インタプリタかなくぎ流

“Might come in handy one day.”

義父と暮らせば2

こないだ、高齢者との同居には様々な「掟」があると書きました。

お義父さんは会社を定年退職してからもう二十年以上もこの暮らしを続けてきているわけで、その「掟」を変えるとなると、かなりのストレスを感じるようです。それでも絶対に一ミリも変えないかというと、そうでもない。

先日の盆栽の一件でも分かるように、理を尽くして焦らずゆっくりとやれば、変化にも柔軟です。昨日など「あの盆栽の台はいいね。俺のもああいうふうにしようかな」と言っていましたし。だもんで、「じゃあもう一枚残っている銘木の板をあげますよ、木場で買ってきたやつ」と提案しました。一週間前は「シロアリがたかるから捨てなさい」と言われていた板ですけどね。

あと、お義父さんと一緒に暮らして、暮らしの様々なシーンに立ち会ってみるに、「これ、ひょっとしてだまされてるんじゃない?」という場面が目につくようになりました。

お年寄りが詐欺被害に遭ったというニュース、よく耳にしますが、まあ詐欺ではないにしても、お金を持っている高齢者にはいろいろな業者が狙いを定めているようで。

昨日は「長年使ってきた髭剃り機がこわれた」というので、近くの家電店へ行って新しいのを買ってきたんですけど、「もうひとつ買いたいものがある」と言うんですね。何かと思ったら、手にした新聞紙の全面広告を店員に見せて、「これ、売ってないかな」。

見せてもらうと、聞いたことのないメーカーの遠赤外線ヒーターなんですけど、なぜこんなのがこの値段? と思えるほど高価なんですよね。もっと信頼できそうなメーカーの最新製品が同じくらいかそれより安い価格で目の前に売られてるんですけど、全面広告の「省エネ」とか「部屋中ぽかぽか」などの惹句に魅了されて、「これがいい」と。

結局その家電店には売っていなかったのでそのまま帰宅したんですけど、気になってネットで調べてみると、口コミやレビューは賛否が拮抗していて、全体としてかなり怪しい印象でした。う〜ん、やっぱりこれはやめた方がいいんじゃないかと思ってお義父さんに告げるも、もう通販で申し込んじゃったって。あああ。

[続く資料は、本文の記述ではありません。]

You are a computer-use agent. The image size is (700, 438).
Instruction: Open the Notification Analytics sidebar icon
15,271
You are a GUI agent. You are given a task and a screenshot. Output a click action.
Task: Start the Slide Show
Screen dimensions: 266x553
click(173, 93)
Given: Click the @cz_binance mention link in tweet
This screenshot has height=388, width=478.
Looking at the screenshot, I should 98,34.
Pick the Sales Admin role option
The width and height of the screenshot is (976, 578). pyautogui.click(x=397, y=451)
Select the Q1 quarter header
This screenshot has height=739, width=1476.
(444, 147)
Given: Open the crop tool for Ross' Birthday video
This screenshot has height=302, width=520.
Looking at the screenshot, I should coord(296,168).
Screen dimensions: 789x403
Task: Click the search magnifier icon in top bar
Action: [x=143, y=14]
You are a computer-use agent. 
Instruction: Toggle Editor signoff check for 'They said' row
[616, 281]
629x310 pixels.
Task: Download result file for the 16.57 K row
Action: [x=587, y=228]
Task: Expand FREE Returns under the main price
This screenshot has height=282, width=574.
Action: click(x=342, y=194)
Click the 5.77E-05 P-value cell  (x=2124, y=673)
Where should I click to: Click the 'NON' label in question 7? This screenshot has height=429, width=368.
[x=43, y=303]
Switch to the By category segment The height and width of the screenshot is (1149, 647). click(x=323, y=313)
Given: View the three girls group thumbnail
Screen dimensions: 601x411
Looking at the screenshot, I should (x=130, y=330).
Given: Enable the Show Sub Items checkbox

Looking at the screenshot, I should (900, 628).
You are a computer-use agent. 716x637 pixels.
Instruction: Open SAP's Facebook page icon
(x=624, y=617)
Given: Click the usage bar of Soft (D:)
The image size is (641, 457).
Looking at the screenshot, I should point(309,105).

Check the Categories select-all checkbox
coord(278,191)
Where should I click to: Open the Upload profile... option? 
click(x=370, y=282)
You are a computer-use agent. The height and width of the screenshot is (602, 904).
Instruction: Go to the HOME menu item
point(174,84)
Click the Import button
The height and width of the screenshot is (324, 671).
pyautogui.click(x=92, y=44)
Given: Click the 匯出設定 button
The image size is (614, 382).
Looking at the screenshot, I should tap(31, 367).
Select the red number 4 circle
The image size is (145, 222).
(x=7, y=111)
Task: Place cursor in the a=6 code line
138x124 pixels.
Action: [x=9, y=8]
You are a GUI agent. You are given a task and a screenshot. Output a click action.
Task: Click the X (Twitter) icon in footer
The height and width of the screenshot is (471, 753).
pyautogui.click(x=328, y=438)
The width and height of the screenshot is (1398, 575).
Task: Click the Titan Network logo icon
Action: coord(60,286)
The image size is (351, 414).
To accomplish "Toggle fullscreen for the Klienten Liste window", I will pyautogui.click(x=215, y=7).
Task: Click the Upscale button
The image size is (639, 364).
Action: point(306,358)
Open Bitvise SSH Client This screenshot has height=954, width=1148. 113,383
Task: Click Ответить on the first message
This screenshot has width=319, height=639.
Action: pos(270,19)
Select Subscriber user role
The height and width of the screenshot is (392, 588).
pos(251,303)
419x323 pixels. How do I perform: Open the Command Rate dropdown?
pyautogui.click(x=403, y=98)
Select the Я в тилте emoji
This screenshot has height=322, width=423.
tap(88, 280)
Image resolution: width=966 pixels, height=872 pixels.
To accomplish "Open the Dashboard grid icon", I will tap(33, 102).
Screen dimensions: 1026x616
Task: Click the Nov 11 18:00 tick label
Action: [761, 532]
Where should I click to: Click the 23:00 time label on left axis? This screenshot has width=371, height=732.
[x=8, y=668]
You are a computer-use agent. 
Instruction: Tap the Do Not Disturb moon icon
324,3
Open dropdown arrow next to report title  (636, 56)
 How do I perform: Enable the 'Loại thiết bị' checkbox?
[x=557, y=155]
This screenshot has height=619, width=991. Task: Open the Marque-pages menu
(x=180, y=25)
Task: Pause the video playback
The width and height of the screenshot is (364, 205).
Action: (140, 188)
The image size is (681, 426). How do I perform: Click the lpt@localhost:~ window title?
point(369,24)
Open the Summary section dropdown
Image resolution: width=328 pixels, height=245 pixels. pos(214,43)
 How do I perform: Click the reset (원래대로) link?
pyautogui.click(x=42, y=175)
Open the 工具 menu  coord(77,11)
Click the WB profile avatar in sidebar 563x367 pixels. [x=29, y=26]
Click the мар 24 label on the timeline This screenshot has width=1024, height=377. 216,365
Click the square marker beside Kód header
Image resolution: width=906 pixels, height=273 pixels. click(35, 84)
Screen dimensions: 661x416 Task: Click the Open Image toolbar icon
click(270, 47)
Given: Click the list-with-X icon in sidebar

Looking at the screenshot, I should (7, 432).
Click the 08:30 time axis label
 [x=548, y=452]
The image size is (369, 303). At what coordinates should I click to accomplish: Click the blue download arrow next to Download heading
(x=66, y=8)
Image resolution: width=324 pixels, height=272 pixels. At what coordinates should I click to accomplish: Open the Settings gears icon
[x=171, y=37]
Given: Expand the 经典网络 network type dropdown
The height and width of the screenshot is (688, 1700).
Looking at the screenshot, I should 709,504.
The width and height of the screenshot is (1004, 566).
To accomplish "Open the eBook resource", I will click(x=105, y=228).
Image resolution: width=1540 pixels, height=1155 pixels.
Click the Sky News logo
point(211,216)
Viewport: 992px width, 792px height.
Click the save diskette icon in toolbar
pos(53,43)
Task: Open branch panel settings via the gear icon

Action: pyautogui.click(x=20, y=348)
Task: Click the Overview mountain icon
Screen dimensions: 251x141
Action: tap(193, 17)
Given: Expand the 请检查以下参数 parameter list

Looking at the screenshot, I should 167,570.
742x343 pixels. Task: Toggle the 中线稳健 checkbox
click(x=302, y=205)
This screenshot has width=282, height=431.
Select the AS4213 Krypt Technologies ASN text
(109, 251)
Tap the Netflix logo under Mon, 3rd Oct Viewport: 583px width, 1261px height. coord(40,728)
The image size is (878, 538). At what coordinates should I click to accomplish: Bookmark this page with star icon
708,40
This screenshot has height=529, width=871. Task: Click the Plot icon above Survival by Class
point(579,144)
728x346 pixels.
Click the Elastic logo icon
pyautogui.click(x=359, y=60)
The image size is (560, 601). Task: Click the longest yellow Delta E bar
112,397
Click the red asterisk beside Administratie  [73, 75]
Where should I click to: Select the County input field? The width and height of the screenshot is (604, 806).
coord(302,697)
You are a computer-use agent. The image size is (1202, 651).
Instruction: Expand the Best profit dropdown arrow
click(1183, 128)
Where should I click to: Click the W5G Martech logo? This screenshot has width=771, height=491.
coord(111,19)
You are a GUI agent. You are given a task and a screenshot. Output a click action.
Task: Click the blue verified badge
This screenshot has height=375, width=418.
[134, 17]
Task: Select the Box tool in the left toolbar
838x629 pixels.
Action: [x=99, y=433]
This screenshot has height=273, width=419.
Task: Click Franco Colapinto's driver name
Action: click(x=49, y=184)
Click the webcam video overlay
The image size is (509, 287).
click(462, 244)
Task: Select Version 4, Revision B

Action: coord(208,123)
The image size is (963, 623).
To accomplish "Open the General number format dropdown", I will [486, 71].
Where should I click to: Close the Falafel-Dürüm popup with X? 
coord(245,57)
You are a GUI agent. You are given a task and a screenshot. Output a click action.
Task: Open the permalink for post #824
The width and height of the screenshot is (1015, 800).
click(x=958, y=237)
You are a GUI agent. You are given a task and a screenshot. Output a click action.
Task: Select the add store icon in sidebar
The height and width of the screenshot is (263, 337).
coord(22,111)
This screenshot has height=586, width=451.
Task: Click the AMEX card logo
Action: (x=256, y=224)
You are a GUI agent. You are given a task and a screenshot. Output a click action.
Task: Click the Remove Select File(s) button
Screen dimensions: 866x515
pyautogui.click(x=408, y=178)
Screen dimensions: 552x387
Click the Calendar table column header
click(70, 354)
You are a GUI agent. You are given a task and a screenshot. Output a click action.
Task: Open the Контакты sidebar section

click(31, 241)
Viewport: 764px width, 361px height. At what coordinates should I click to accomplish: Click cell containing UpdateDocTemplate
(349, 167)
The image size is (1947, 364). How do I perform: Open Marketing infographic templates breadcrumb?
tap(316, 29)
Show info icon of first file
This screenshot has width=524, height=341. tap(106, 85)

それから、お義父さんは毎週一回引き売りにやって来る魚屋さんや豆腐屋さんから必ず何かしら購入していて、これも半ば「掟」と化しているんですけど、それらがかなり高価なことが分かりました。「長年の付き合いだから」と必ず購入するそれらの品々、確かに品質は悪くない、というかかなり高級なんですけど、例えば豆腐一丁が450円ってのはどうよ。それをお義父さんったら、四丁も買ったりしてる。「あそこの爺さんは必ず買うから」ってんで、わざと利幅のある商品を仕入れてきてるんじゃないかって、疑心暗鬼になっちゃいます。確たる証拠はないですが。

まあ、お義父さんが自分のお金でほしいものを買うんだから、別にいいんですけどね。ただ、不当に高く買わさてれることがあるとしたら、それはやっぱり「気をつけて」と言ってあげるべきかなと。

こないだは、お義父さんの発案でお風呂場に浴室乾燥機をつけられないかなと業者に見積もりをお願いしてみたんですけど、善意か商魂かはわかりませんが、やたら大規模なリフォームを提案されました。あれもつけて、これもつけて、バリアフリーで、お年寄りには最適ですよ〜って、もんのすごい見積もり額に膨れあがってました。さすがに高額すぎて、お義父さんも一瞥するなり「却下」でしたけど。

大手企業のサラリーマンだったお義父さんの世代はたぶん、年金収入が最も高いレベルにある人たちだと思いますけど、そういう世代を顧客として照準定めて、いろいろと売り込みに来る業者がこれまでにたくさんいたんだろうなあ、そしてこれからもたくさん来るんだろうなと思います。ちょっと今度床下や天井裏をのぞいてみようかしらん。まさか換気扇がどっさりついてるなんてことはないでしょうね。